Oui, j’étais très émue par l’accueil public, j’étais très stressée, j’avais peur. Un film, c’est beaucoup de travail, d’investissements. Donc cette présentation à Cannes, c’est la récompense d’un travail de longs mois, de longues années.

C’est vrai que toute petite déjà, vous vouliez mettre en scène et venir présenter un film à Cannes ?
Oui, depuis que j’ai dix ou onze ans, j’ai toujours rêvé d’avoir un film en compétition et de gagner Palme d’or ! J’ai une chance sur 22, on dirait… Je n’ai pas fait d’école de cinéma, mais j’ai toujours eu cette envie de filmer, de raconter des choses. Je faisais déjà un peu de mise en scène à l’école, avec mes copines.

La première image de La Petite Dernière, c’est une jeune femme dans un espace réduit, quasiment un placard, devant un miroir. Le film est l’histoire d’une émancipation, de quelqu’un qui brise les murs. C’est votre histoire ?
Ce n’est pas mon histoire, mais il y a des points communs. D’ailleurs, tout le monde pourra plus ou moins s’identifier à ce personnage qui s’émancipe. Mon personnage principal est attirée par les femmes, depuis toujours, mais elle a du mal à l’accepter. Le chemin sera long. Est-ce qu’elle y arrivera ou pas ? Moi, ce qui m’a touchée, c’est l’universalité du propos, ce n’est pas seulement une histoire l’homosexualité, il y a plein de sentiments qu’on peut ressentir, des situations dans lesquelles on peut se retrouver.

━━━━

- **CONSIGNES**
1) Recopiez mot pour mot le passage de l'entretien compris entre « La première image » et « peut se retrouver. », bornes incluses.
2) D'après l'entretien, depuis quel âge la personne interrogée rêve-t-elle d'avoir un film en compétition ?
3) Relevez tous les états que la personne interrogée dit avoir ressentis dans sa première réponse de l'entretien.

- **Relevés de repérage des items**
━━━━

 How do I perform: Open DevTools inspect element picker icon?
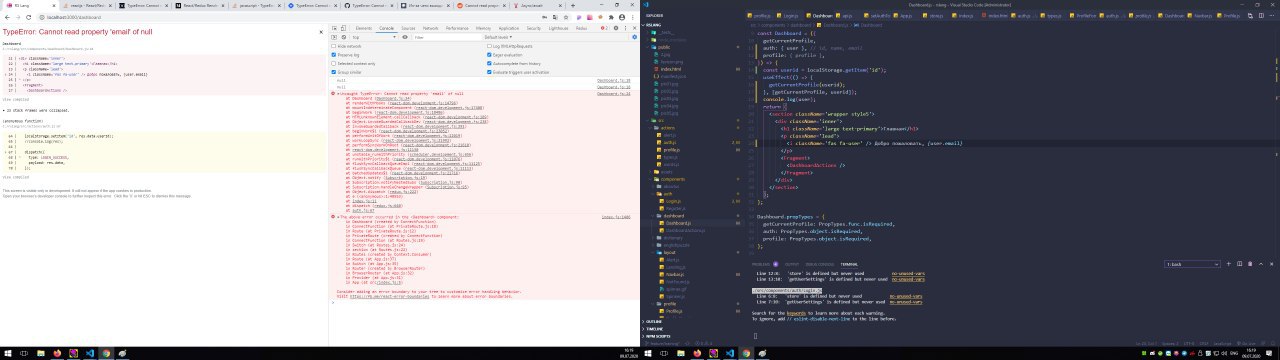(335, 28)
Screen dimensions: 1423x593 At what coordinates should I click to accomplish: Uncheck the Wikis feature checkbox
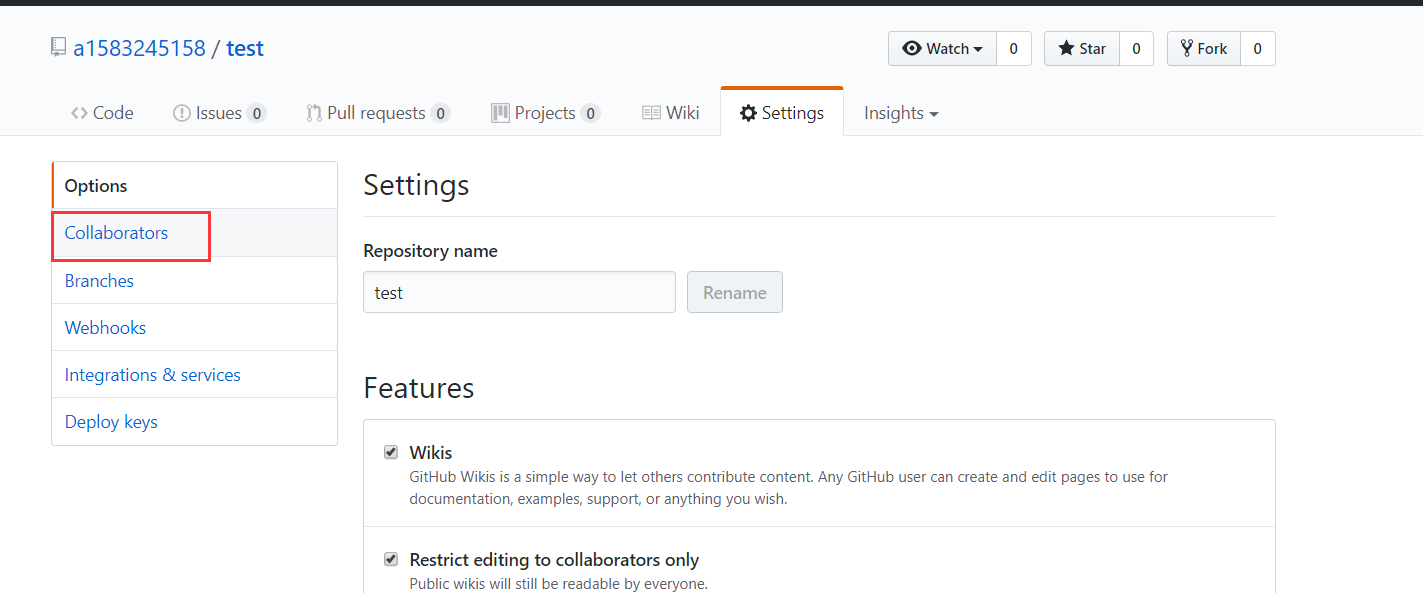391,452
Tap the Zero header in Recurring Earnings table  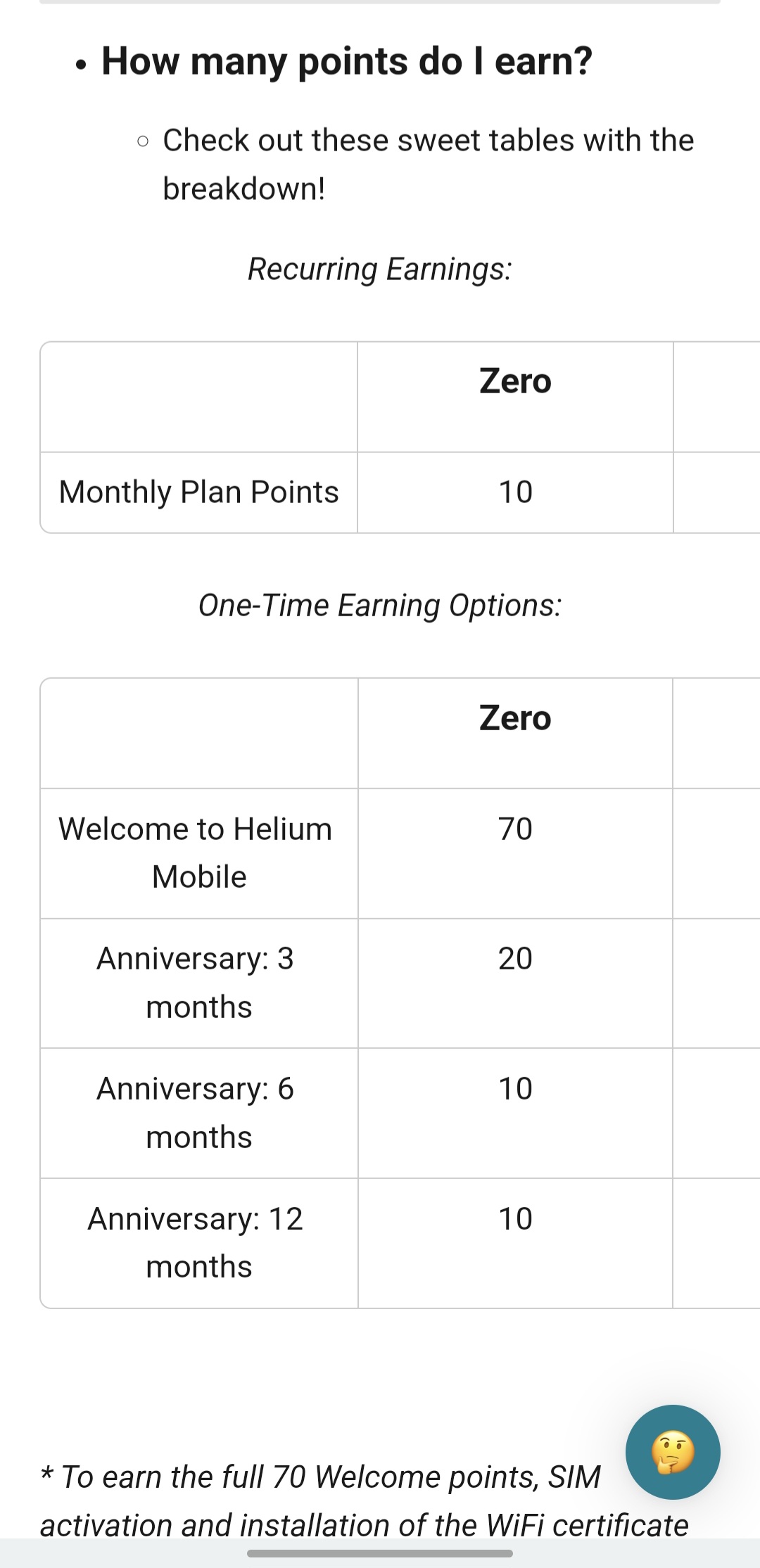click(515, 381)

━━━━

- **RÉSULTATS**
1)
La première image de La Petite Dernière, c’est une jeune femme dans un espace réduit, quasiment un placard, devant un miroir. Le film est l’histoire d’une émancipation, de quelqu’un qui brise les murs. C’est votre histoire ?
Ce n’est pas mon histoire, mais il y a des points communs. D’ailleurs, tout le monde pourra plus ou moins s’identifier à ce personnage qui s’émancipe. Mon personnage principal est attirée par les femmes, depuis toujours, mais elle a du mal à l’accepter. Le chemin sera long. Est-ce qu’elle y arrivera ou pas ? Moi, ce qui m’a touchée, c’est l’universalité du propos, ce n’est pas seulement une histoire l’homosexualité, il y a plein de sentiments qu’on peut ressentir, des situations dans lesquelles on peut se retrouver.

2) Depuis l'âge de dix ou onze ans.

3) Très émue, très stressée, la peur.